For those who haven’t heard of ABA (Applied Behavioural Analysis) I can try and describe it as an intensive system individualised to each child which teaches communication skills (in our boys’ cases this was speech) managing behaviours (of which our boys had many ranging from refusing to follow instructions  to full scale tantrums) social skills in order to be able to make friends and mix happily within society and play skills. It also includes anything else which the child may need like OT and of course integration into school and differentiation of academic work in the classroom.  It doesn’t try to change a child’s personality or hide their real selves, rather it seeks to bring out and enhance what is there hidden by the veil of autism and to maximise each child’s potential.
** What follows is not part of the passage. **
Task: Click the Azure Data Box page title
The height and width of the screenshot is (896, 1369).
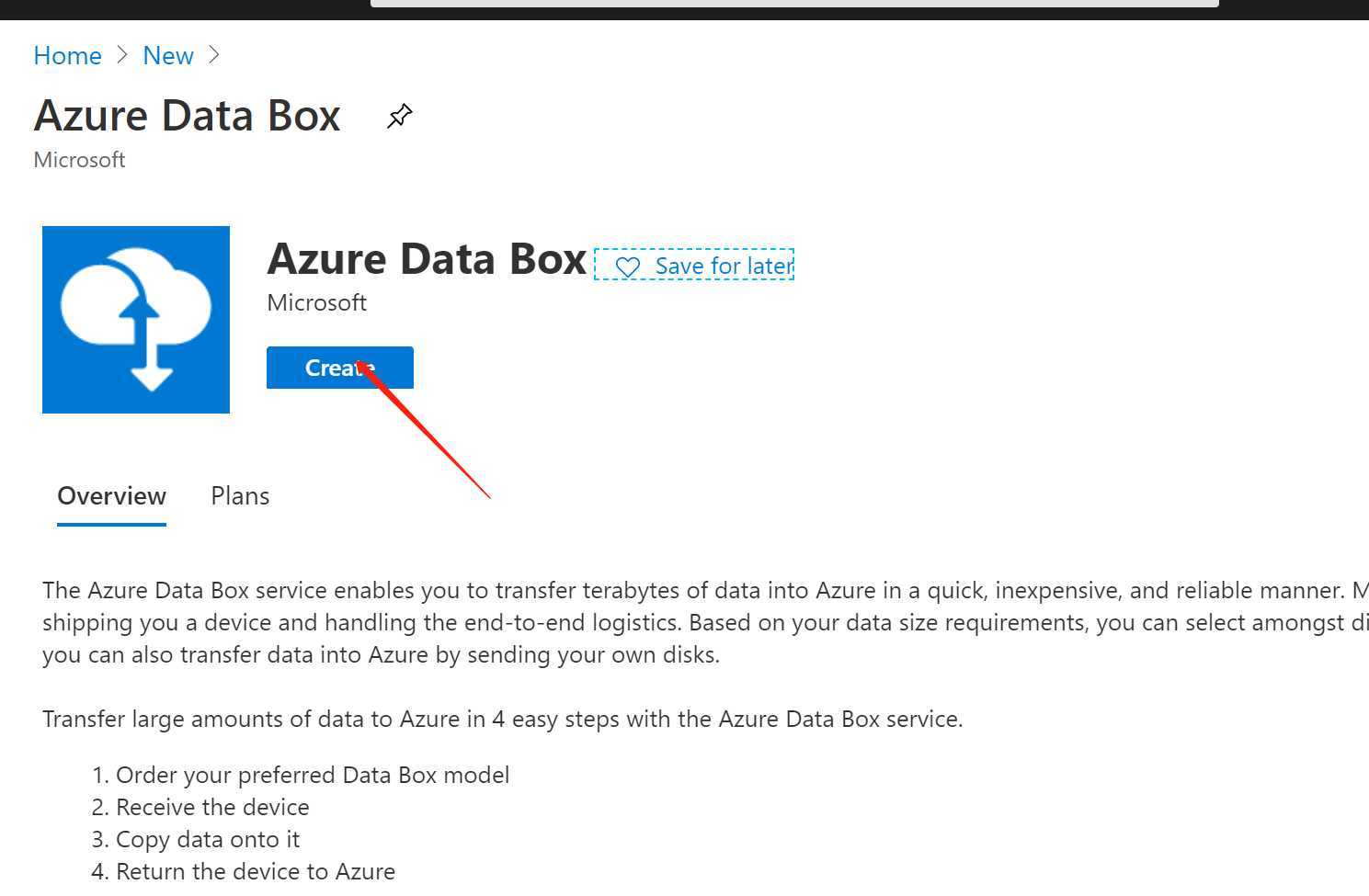Action: pyautogui.click(x=187, y=116)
It is not a cure but in all of our boys, it has transformed their lives way beyond all original expectations.

Children with autism find change hard, they like routine and familiarity but life as a child brings with it many changes.  We as parents and mentors need to make those changes as easy as we can to help our children to be able to adapt to them. There are always new beginnings and new people who come into their lives and I have to try and embrace those changes too so that I can help the boys to cope. Sometimes I find it hard to lose wonderful members of staff, whether tutors or carers and hope that the boys are not finding it as hard as I am. We are always grateful for those who have been sent our way to be part of our chidren’s lives and many of them are still in touch and visit regularly which eases the loss.

I had my first book published this year A Parent’s Guide to Coping with Autism which was a huge personal achievement. For the past 17 years, my life has been devoted to my boys and their achievements but this year, it was finally my turn too. The book is slowly gathering momentum and starting to reach those who it was intended for, offering hope and support to other parents and an insight into autism and it’s impact on families to others such as teachers and the wider public. It is not a memoir but more of a hand book combining both practical and emotional advice alongside personal anecdotes to illustrate points.
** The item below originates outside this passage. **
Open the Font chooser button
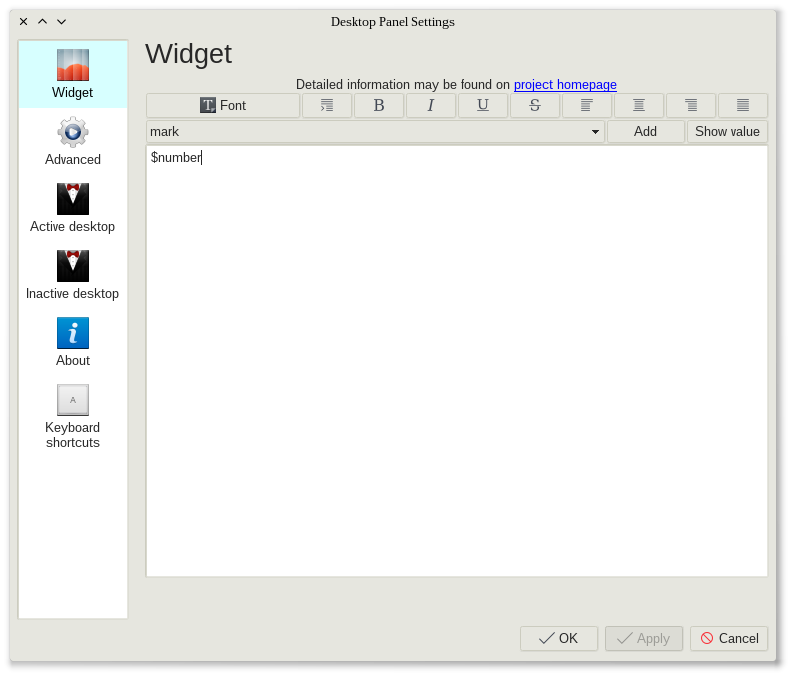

All my learning has come from my experiences with my four boys who have taught me so much and continue to inspire me with their progress.

Next year will be a challenging one for us as our older boys turn 18 in two months time and there is a huge transition process to adulthood. We will try to make it appear easy to our boys and shield them as much as possible so that they won’t be so anxious about the big changes on their way. They have been at their current school for the past 7 years and know the teachers there so well so again it will be the change in staff who look after them that will be the hardest part of it all for all of us.

As the song says ‘All I want for Christmas is You’. We need people, not presents.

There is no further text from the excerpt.